There were still people who talked about how my older brother had “ruined” Brook. I didn’t think they meant in the creepy virginity-as-a-commodity way...probably. Mostly, they seemed to think that Brook had never moved past Aspen, and so his whole life was on hold, waiting for a man who was never coming back.

I didn’t want any part of the pitying looks at Brook’s back, or the whispers about how the bad, bad alpha abandoned the sweet innocent omega. Not that Brook wasn’t sweet, but his life was his own. Aspen might have left him behind, and I’d be the first person to say my brother was an irresponsible douchebag, but Brook had made his own decisions, and he’d always seemed basically happy with them.

But he also hadn’t made any effort to move on and date anyone else.

I had simply stayed out of it, because I hadn’t wanted to date any residents of Grovetown, either.

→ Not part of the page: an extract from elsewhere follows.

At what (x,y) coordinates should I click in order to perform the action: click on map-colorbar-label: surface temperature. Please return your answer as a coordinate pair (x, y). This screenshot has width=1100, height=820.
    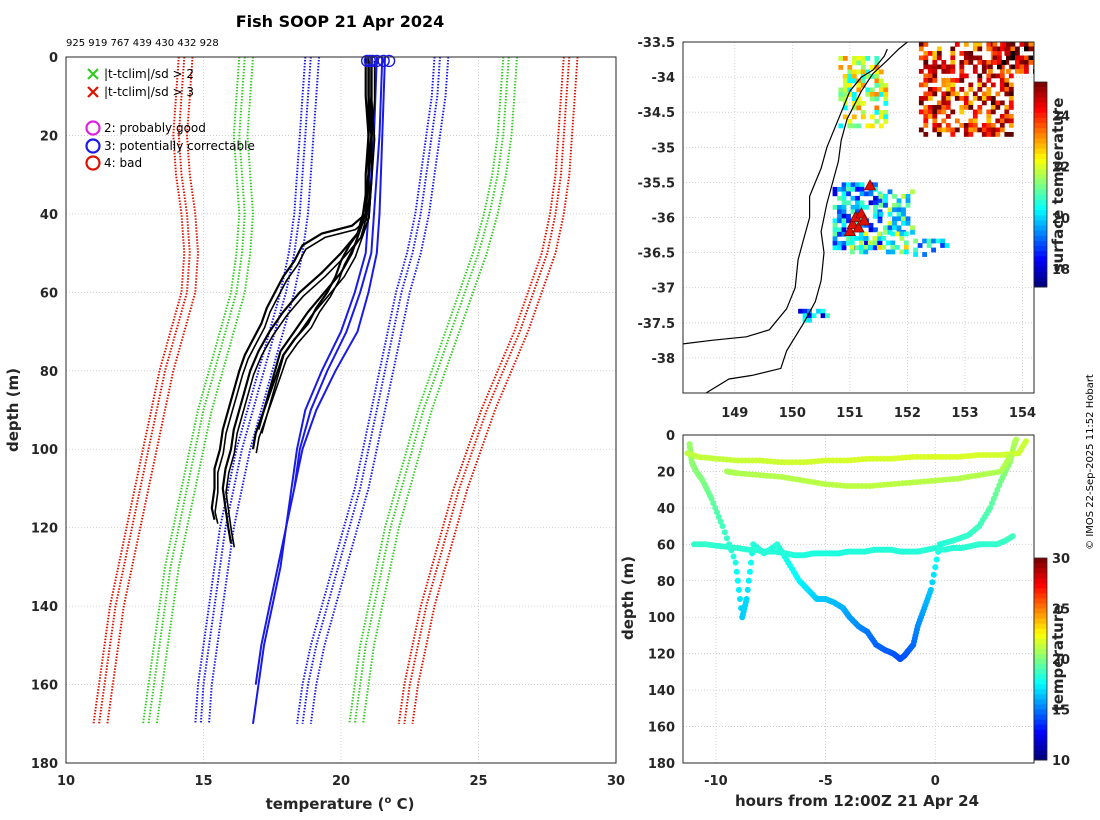
    Looking at the image, I should click on (1058, 186).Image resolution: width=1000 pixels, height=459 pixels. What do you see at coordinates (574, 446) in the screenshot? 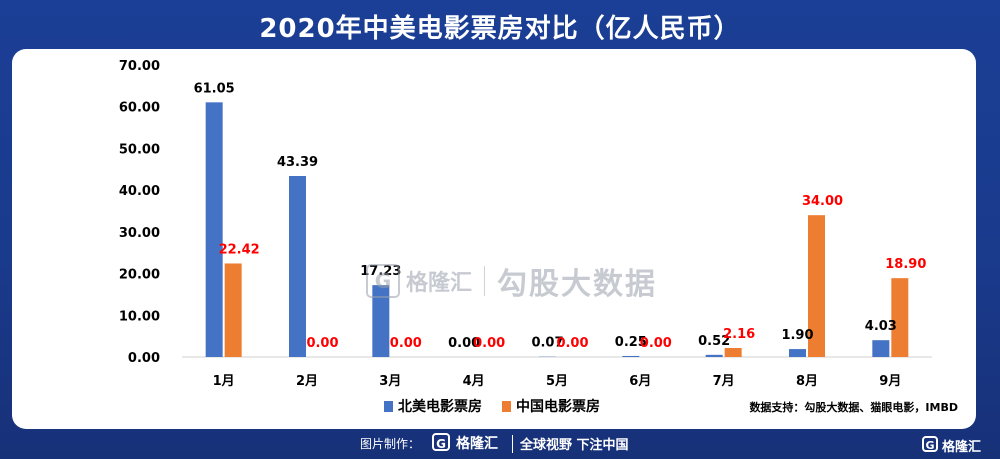
I see `footer-slogan: 全球视野 下注中国` at bounding box center [574, 446].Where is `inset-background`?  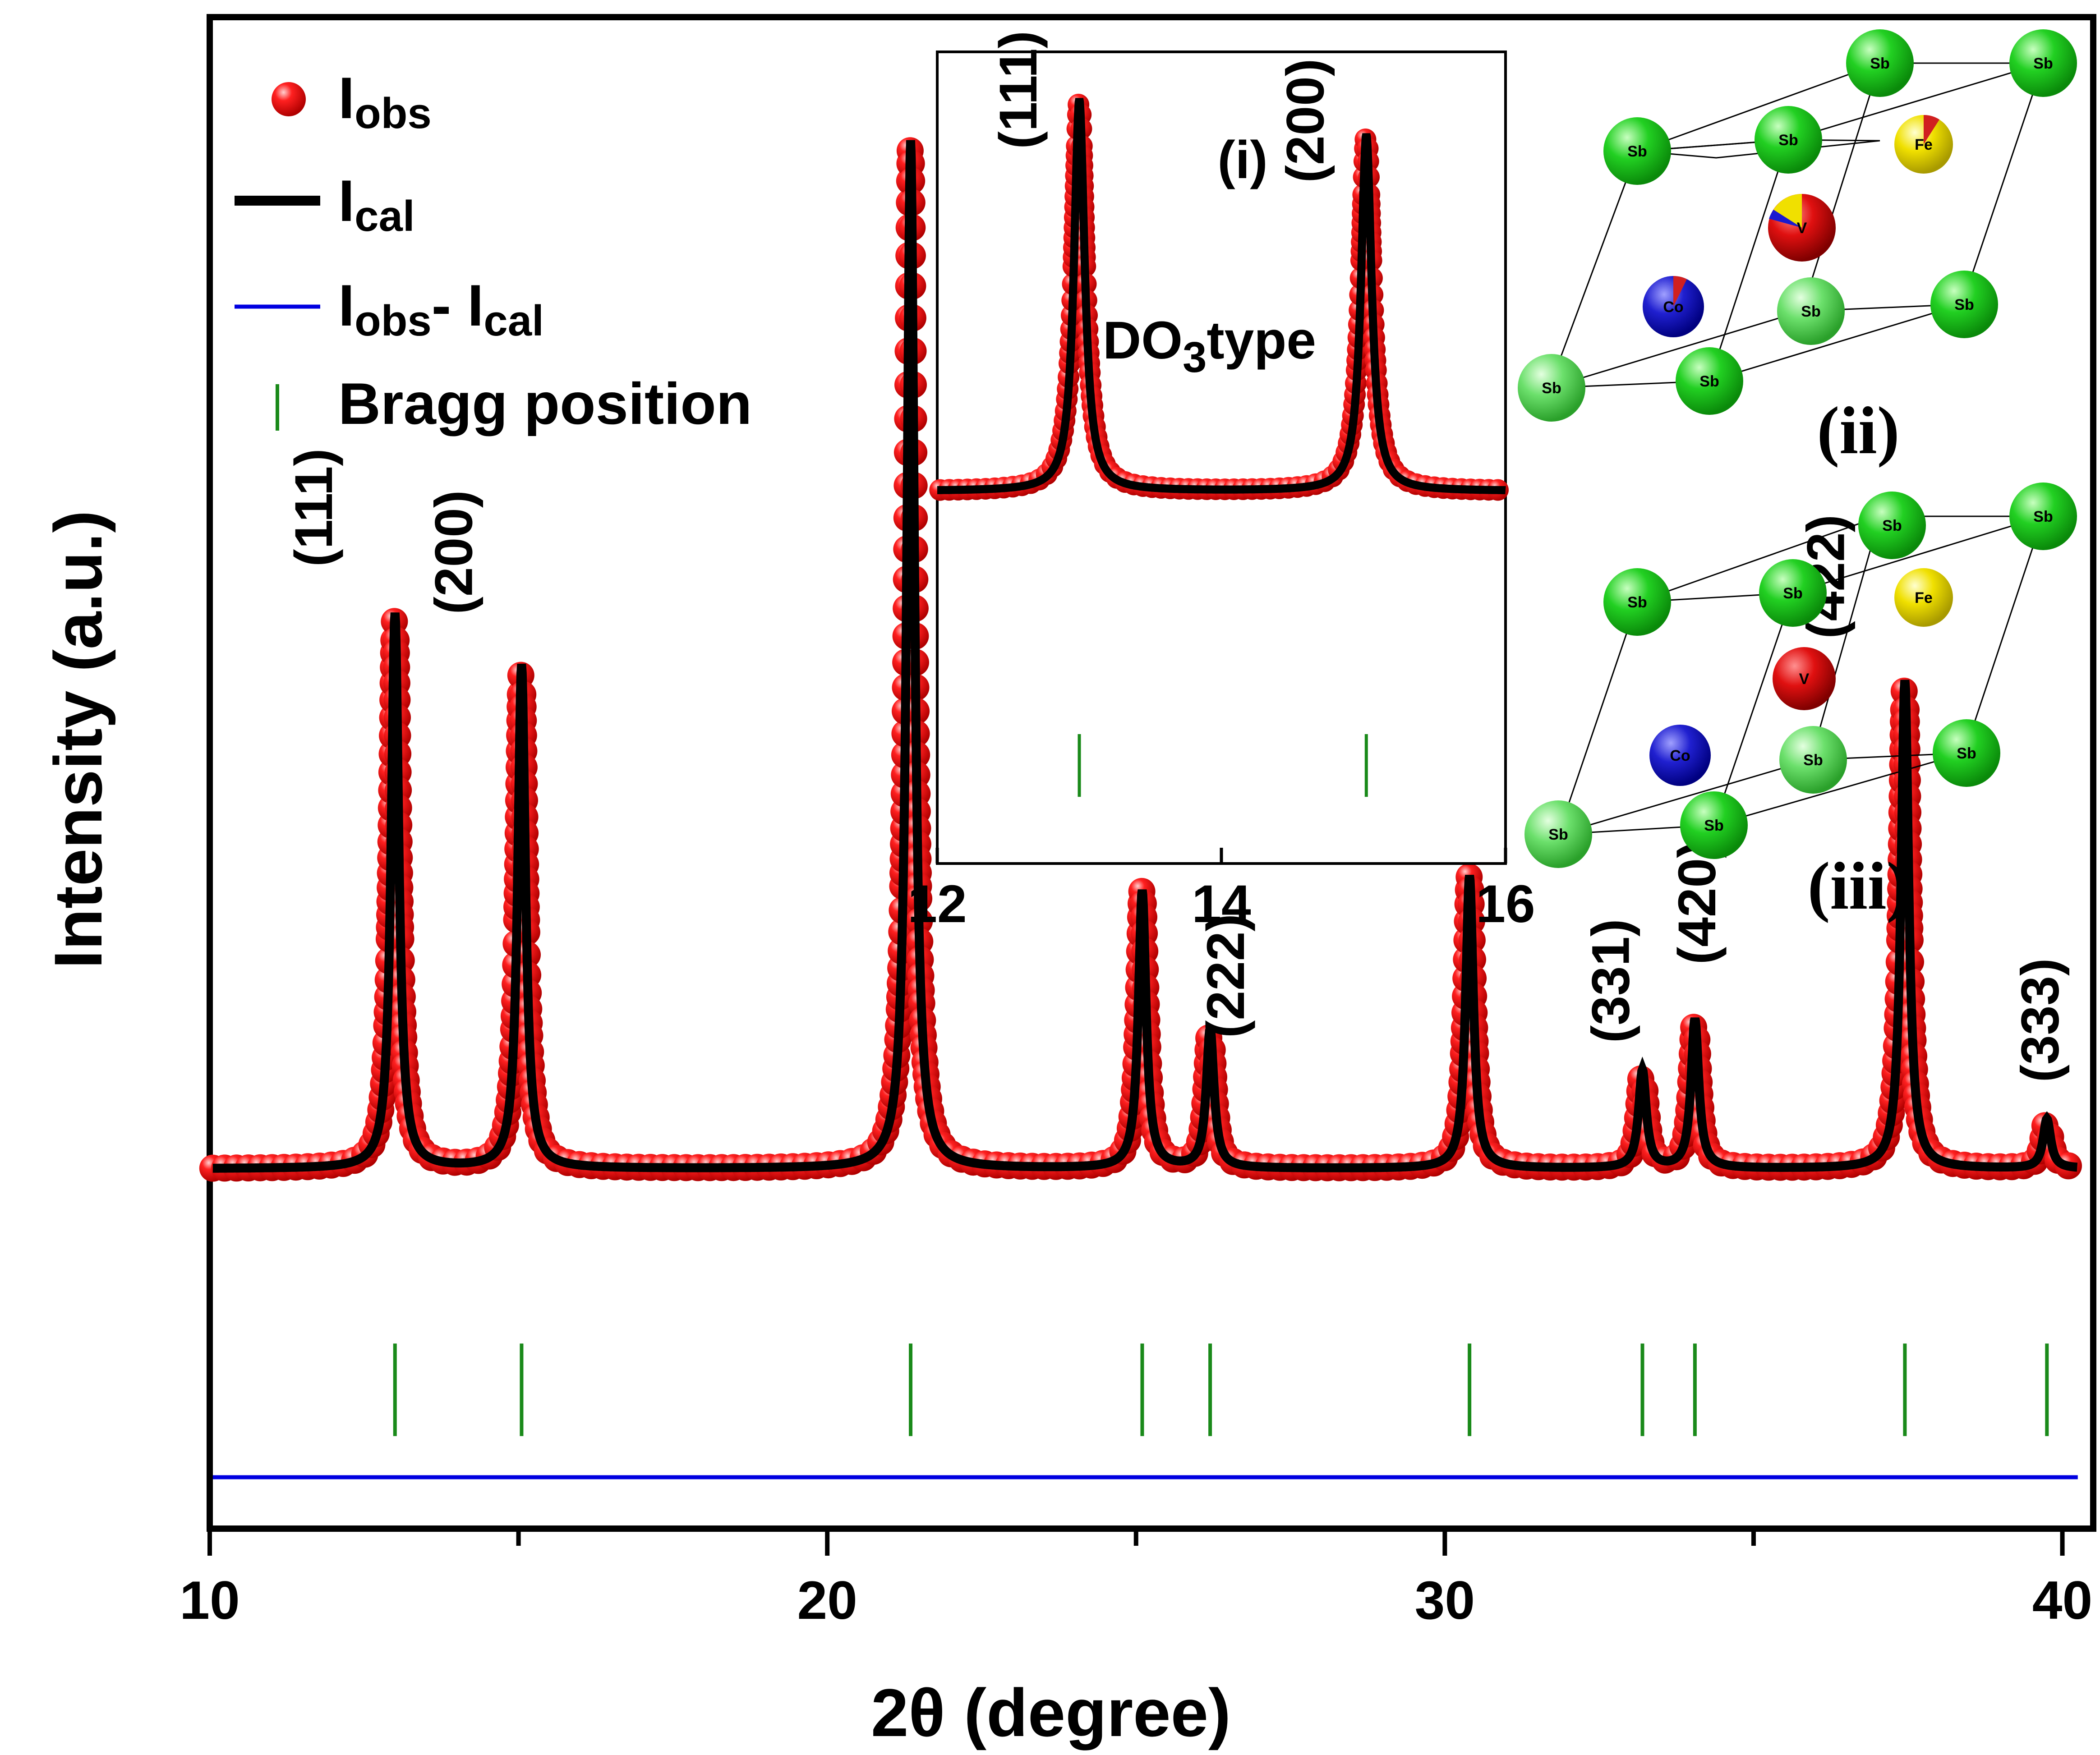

“This room is great,” Colt said, interrupting my worries. He was scanning my bookshelves with a surprising amount of interest, considering the wave of his heat pheromones tingling at the base of my neck, drawing me in after him.

“Reader?” I asked. “Those are just my favorites. We’ve got a library if there’s something specific you’d like.”

He turned and winked at me. “Just checking. Back when they had me writing pure fluff, I once wrote an article called ‘The Red Flags You Might Find on His Bookshelf.’”

I looked over at the shelf, scanning the titles and trying to imagine which among them might be seen as a red flag. I didn’t think Asimov had fallen into disrepute, and I was pretty sure Ursula K. LeGuin was practically on the docket for sainthood, but I didn’t doubt there were some questionable choices among them.

“Pretty sure I got rid of that copy of ‘How to Serve Man,’ because of the last guy who ran off screaming about cannibalism,” I said, without looking at him.

Why yes, I do use humor to cover self-consciousness, why do you ask?

He chuckled, burying his face in his hands. “I think you’re okay. Didn’t see an Ayn Rand title in the lot.”

I grimaced at the notion. “Okay, I’m not going to lie, I went through that pseudo-intellectual phase where I pretended to both read and enjoy Rand. Then I realized that no one actually cared if I preferred Octavia Butler.” I made a general hand motion toward Grovetown. “Heck, most of the people I know don’t even know who either of them are. If it’s not Nora Roberts or James Patterson, they’re not interested.”

Somewhere in the middle of my ramble, his face went from detached interest to this expression that...well hell, I could have looked into those sparkling eyes and bitten-back grin forever and been pretty happy about it.

Have I mentioned yet that Colt is stunningly beautiful?